3.   “¿Quién sanará nuestro orgullo, ese orgullo representado a la vez en el pobre hidrópico y en los Fariseos del Evangelio de hoy? El Señor y su gracia. ¿Dónde? En la mesa de la santa Eucaristía, en el banquete de la sagrada Comunión. Mucho nos ha hecho sufrir nuestra soberbia. Sin embargo, no está aún todo perdido. Todavía es tiempo de acercarse al Señor. Vayamos, pues, a Él. Él nos tocará en la sagrada Comunión con su carne y con su sangre inmaculadas. Tocará nuestra alma enferma con su alma sana y pura. Introducirá nuestro corazón en su divino Corazón. Purificará nuestro amor con su encendido amor y nuestros sentimientos con sus inefables sentimientos.

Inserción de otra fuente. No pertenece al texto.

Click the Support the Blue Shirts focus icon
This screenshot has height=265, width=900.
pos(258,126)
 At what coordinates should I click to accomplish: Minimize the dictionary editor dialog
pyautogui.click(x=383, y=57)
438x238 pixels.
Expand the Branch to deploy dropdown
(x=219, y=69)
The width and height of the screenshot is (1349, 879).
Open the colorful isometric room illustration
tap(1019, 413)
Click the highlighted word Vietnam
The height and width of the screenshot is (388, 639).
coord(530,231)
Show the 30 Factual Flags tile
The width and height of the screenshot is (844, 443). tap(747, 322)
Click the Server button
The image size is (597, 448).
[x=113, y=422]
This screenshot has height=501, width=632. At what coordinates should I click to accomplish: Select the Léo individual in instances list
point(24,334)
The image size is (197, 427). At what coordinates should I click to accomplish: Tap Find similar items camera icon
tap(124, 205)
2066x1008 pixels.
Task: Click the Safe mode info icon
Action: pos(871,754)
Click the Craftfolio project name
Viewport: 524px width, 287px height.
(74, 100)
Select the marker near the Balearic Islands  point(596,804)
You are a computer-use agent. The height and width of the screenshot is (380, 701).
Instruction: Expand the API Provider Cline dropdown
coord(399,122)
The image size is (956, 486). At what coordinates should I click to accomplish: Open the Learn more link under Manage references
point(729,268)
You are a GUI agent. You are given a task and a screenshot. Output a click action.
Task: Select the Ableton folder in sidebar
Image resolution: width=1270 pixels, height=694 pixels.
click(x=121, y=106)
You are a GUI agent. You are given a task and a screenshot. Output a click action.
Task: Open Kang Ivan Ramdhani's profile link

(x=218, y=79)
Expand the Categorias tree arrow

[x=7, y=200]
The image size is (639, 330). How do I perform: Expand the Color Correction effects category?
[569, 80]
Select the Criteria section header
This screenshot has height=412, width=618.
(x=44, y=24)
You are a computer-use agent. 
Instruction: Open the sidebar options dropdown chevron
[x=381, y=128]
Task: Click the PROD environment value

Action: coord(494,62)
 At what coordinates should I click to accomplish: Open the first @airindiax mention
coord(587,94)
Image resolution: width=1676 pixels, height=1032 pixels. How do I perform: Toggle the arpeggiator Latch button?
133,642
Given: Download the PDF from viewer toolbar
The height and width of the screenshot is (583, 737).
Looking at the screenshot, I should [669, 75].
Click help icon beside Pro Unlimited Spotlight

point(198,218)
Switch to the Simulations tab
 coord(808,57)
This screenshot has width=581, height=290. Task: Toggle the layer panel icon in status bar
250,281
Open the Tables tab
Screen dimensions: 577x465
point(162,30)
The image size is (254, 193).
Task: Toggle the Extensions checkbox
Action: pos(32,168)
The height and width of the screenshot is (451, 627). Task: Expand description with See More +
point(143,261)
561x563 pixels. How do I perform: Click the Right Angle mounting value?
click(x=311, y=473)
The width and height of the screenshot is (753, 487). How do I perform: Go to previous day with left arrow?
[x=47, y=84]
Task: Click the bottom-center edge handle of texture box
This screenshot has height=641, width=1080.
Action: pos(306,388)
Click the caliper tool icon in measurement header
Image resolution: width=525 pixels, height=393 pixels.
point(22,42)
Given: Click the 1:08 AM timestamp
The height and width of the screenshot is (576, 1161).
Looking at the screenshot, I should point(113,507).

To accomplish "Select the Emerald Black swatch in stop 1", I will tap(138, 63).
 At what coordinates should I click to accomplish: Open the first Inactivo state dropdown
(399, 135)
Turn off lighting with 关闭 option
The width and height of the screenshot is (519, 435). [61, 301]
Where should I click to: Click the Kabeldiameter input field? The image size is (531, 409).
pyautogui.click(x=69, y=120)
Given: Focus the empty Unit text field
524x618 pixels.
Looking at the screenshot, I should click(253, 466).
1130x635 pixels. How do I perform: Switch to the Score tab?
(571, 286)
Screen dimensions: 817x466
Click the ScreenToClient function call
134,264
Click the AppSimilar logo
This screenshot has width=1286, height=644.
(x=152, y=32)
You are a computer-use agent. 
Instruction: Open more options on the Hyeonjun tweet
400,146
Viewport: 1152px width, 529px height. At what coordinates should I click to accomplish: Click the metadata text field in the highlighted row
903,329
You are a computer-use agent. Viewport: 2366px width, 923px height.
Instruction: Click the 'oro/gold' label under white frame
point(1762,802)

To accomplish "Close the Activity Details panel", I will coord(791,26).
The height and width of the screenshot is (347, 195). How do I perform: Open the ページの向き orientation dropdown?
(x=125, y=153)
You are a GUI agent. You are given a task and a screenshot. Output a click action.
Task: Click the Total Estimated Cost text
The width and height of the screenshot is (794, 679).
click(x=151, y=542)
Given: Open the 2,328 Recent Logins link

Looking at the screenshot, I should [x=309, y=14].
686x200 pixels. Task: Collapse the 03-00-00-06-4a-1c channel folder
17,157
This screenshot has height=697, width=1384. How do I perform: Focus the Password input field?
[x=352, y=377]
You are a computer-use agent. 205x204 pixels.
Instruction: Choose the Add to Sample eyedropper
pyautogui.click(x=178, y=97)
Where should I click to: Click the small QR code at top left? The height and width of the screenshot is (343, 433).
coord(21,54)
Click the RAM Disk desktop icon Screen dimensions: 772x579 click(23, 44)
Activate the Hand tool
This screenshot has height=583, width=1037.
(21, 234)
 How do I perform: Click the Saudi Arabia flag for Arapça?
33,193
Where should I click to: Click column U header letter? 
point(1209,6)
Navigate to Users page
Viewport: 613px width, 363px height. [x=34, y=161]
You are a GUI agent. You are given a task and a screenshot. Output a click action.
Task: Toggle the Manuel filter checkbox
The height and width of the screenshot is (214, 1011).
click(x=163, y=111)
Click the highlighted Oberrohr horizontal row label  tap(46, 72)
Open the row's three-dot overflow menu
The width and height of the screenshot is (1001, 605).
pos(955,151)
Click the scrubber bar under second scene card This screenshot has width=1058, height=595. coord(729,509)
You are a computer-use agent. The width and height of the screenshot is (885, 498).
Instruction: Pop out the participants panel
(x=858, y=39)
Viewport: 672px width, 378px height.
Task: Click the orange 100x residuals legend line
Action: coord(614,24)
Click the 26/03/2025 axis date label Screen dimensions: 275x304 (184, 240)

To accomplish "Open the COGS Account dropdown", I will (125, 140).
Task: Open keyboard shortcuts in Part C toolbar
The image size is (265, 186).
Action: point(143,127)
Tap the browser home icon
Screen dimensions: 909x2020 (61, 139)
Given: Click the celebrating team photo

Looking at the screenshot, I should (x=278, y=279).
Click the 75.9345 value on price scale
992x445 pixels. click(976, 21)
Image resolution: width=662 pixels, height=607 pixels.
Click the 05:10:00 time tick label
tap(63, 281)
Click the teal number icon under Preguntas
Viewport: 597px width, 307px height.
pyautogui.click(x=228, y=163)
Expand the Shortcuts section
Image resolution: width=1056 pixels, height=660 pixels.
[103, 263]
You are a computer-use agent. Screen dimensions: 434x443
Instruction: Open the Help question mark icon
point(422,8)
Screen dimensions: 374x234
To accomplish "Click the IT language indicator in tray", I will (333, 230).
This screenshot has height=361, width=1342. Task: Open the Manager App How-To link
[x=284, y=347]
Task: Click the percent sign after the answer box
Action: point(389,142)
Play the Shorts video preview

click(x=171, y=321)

De este modo, la virtud de la santa Eucaristía nos curará completamente y nos transformará en hombres nuevos. ¡Confiemos! ¡Dejémonos tocar y besar todos los días por el Señor en la sagrada Comunión y en las visitas al Santísimo!
La humildad es el único camino para alcanzar la curación de las enfermedades de nuestra alma, es el único camino de la gracia. El mismo señor nos da todos los días un ejemplo magnífico de humildad en la celebración de la sagrada liturgia. Se presenta todas las mañanas entre nosotros bajo el velo de los accidentes de pan y vino, para inmolarse por nuestra salud. Como hace dos mil años, cuando se encarnó en el seno de María, desciende todos los días hasta nosotros, se hace pontífice y oblación nuestra y se entrega a nosotros como alimento. Elige el último puesto y se anonada con el mismo espíritu de humildad con que se humilló y anonadó en su pasión y muerte de cruz. “¡Aprended de mí! (Matth. 11, 29.) Imitemos también nosotros al Señor. Escojamos, como Él, el último puesto. Amemos la pequeñez. Muramos con Él, entreguémonos, como Él, total y desinteresadamente a la voluntad y al beneplácito del Padre. Solo por este camino podremos “ser colmados de toda la plenitud de Dios”.

“Señor, compadécete de mí, porque a Ti clamo durante todo el día.” Dame luz y gracia, para que, libre de todo envanecimiento y de toda falsa confianza en mí mismo, marche rápido por el camino de la humildad cristiana.

La gozosa confianza en Dios constituye la base y el nervio de la piedad litúrgica, de la piedad de la Iglesia. Esta misma confianza debe ser también la quintaesencia de la piedad del cristiano. Confiemos en Dios, cuando nuestra vocación nos acarree menosprecios y persecuciones. Confiemos en Dios, cuando los sufrimientos externos quieran arrebatarnos el gozo interior y sobrenatural. Confiemos en Dios, cuando los dolores internos, las tentaciones, las dificultades, las sequedades, las faltas y los pecados traten de extraviarnos y descorazonarnos. “Contemplad los pájaros del cielo. ¿No siembran, ni recogen, ni almacenan en graneros y, sin embargo, sois acaso vosotros mucho más importantes que todos los pájaros juntos?” (Evangelio). Los pájaros son solo creaturas de Dios. Vosotros, en cambio, sois sus hijos. Él es “vuestro Padre”. ¿No os apreciará más que a los pájaros?